**Set task:**
Copy each of the items below word for word, omitting the pictures.

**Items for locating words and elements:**
## Begin

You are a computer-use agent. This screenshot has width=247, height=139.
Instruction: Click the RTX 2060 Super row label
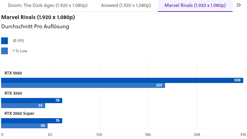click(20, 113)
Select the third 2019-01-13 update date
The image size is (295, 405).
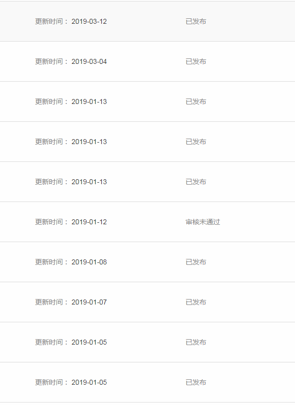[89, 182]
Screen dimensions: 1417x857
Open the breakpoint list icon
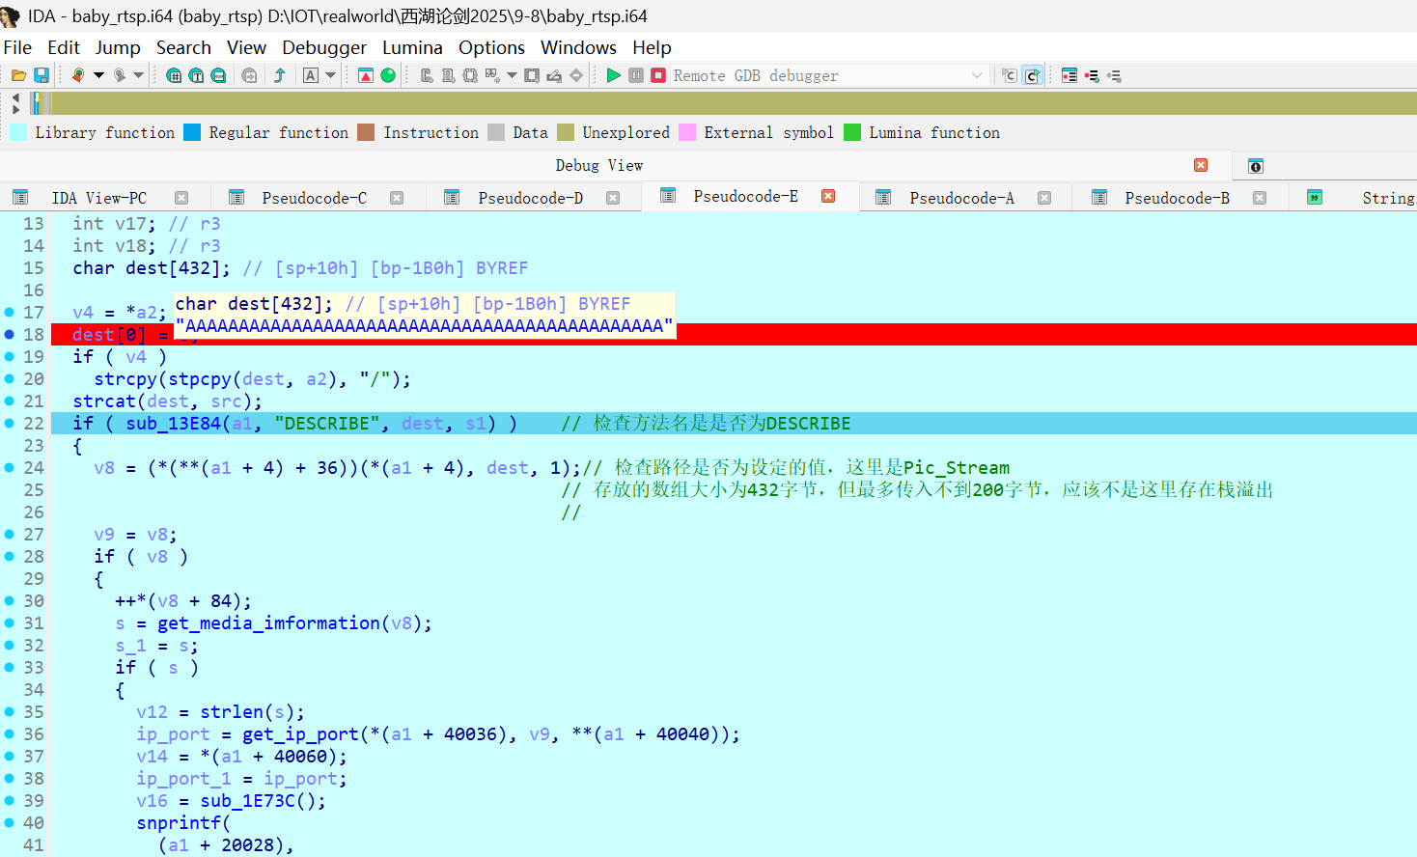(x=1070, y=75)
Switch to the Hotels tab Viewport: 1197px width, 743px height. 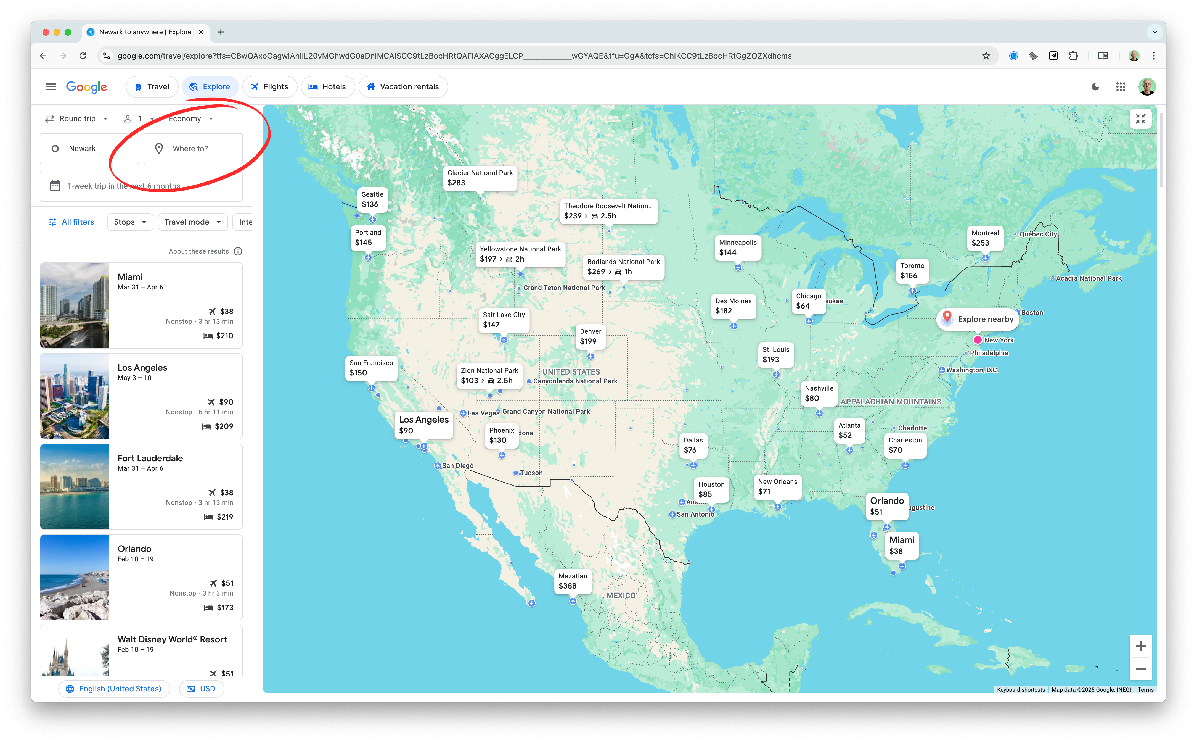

## End

**Written response:**
You are a computer-use agent. This screenshot has width=247, height=139.
Instruction: Click the RTX 2060 Super row label
click(20, 113)
Select the third 2019-01-13 update date
The image size is (295, 405).
[89, 182]
Screen dimensions: 1417x857
Open the breakpoint list icon
(x=1070, y=75)
Switch to the Hotels tab Viewport: 1197px width, 743px height. 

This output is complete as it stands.